La palabra de Dios nos habla de cómo la gente venía a Jesús y sanaban;  dice la palabra que los que habían llegado a Él, los lisiados  quedaban  sanos,  los cojos caminaban, los que no podían ver, ahora ya podían.

Mire,  en Mateo 15. 29 -31 Jesús regresó al mar de Galilea, subió a una colina y se sentó. Una inmensa multitud le llevó a personas cojas, ciegas, lisiadas, mudas y a muchas más.  Las pusieron delante de Jesús y Él las sanó a todas. ¡La multitud quedó asombrada!
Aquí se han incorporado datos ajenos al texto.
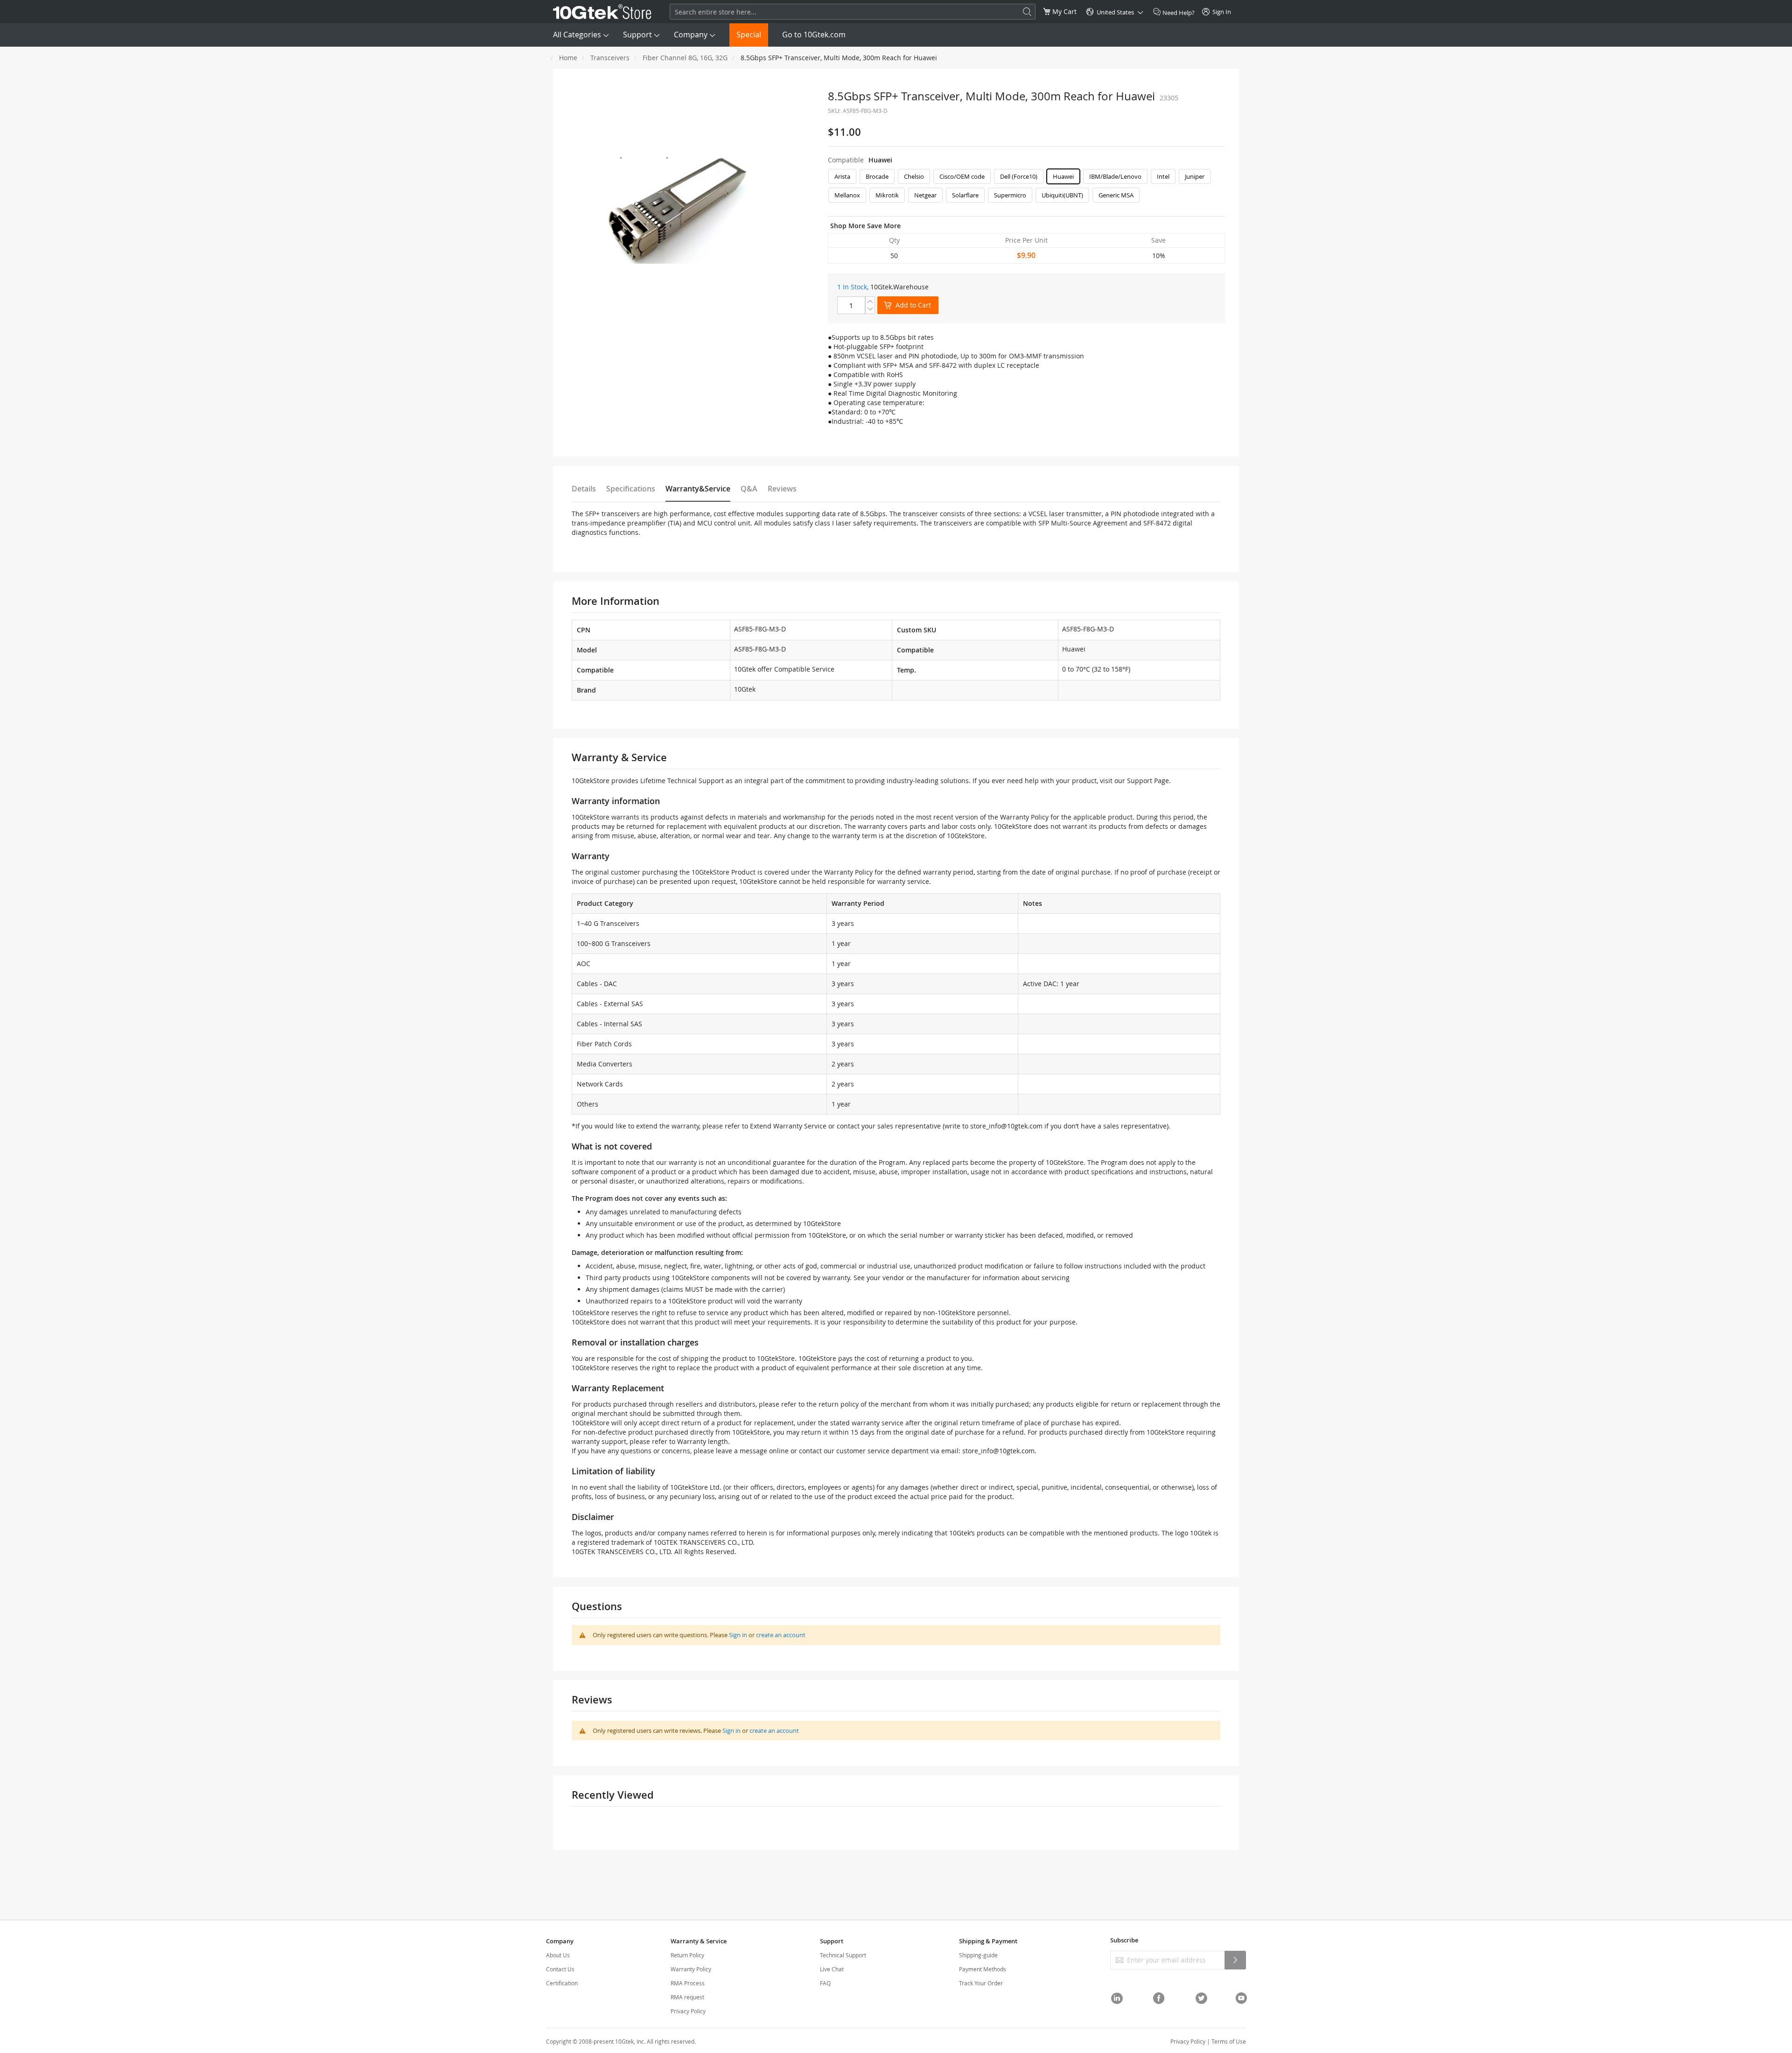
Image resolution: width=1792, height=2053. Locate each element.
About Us (558, 1955)
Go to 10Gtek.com (814, 34)
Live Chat (832, 1969)
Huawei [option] (1063, 176)
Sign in (738, 1635)
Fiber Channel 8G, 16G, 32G (685, 57)
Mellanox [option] (847, 195)
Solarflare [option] (965, 195)
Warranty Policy (691, 1969)
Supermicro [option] (1010, 195)
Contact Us (560, 1969)
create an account (780, 1635)
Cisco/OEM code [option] (962, 176)
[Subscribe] (1235, 1960)
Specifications (630, 488)
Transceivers (610, 57)
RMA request (687, 1997)
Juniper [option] (1194, 176)
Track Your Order (981, 1983)
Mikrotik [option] (887, 195)
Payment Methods (982, 1969)
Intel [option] (1163, 176)
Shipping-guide (978, 1955)
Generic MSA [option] (1116, 195)
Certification (562, 1983)
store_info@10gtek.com (1006, 1125)
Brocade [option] (877, 176)
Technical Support (843, 1955)
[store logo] (602, 11)
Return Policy (687, 1955)
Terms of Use (1228, 2041)
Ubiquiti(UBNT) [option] (1062, 195)
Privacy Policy (688, 2011)
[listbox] (1026, 188)
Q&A (749, 488)
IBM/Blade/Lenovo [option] (1115, 176)
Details (584, 488)
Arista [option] (842, 176)
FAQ (825, 1983)
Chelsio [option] (914, 176)
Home (568, 57)
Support (637, 34)
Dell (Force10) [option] (1018, 176)
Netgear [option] (925, 195)
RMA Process (688, 1983)
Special (748, 34)
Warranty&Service (697, 488)
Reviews (782, 488)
Señor, Señora usted que me lee hoy, Jesús sana,  Él es nuestro sanador. En nuestra cultura latina,   tenemos un concepto totalmente equivocado sobre la enfermedad y Dios. La gente piensa que Dios manda la enfermedad  para castigo, corrección , para probar nuestra fe, o para   llamarnos la atención. Estas son creencias totalmente falta.   ¡Quitémonos eso de la cabeza!

Estar enfermo es algo que Dios NO quiere para nosotros,  sus hijos.  Además no necesita usar al mal… Así que no acepte estas afirmaciones urbanas. No aceptemos la idea de que la  enfermedad es algo con lo que tiene que vivir.

Recuerde, si usted acepta la enfermedad, está desechando  su palabra en 1 Pedro 2.24 confirma  “Quien llevó él mismo nuestros pecados en su cuerpo sobre el madero, para que nosotros, estando muertos a los pecados, vivamos a la justicia; y por cuya herida fuisteis sanados.”

Lo exhorto a que se sume a Su verdad. No deseche su herencia.  Usted está llamado a ser sano y vivir en ÉXITO! Si lo cree, diga amén!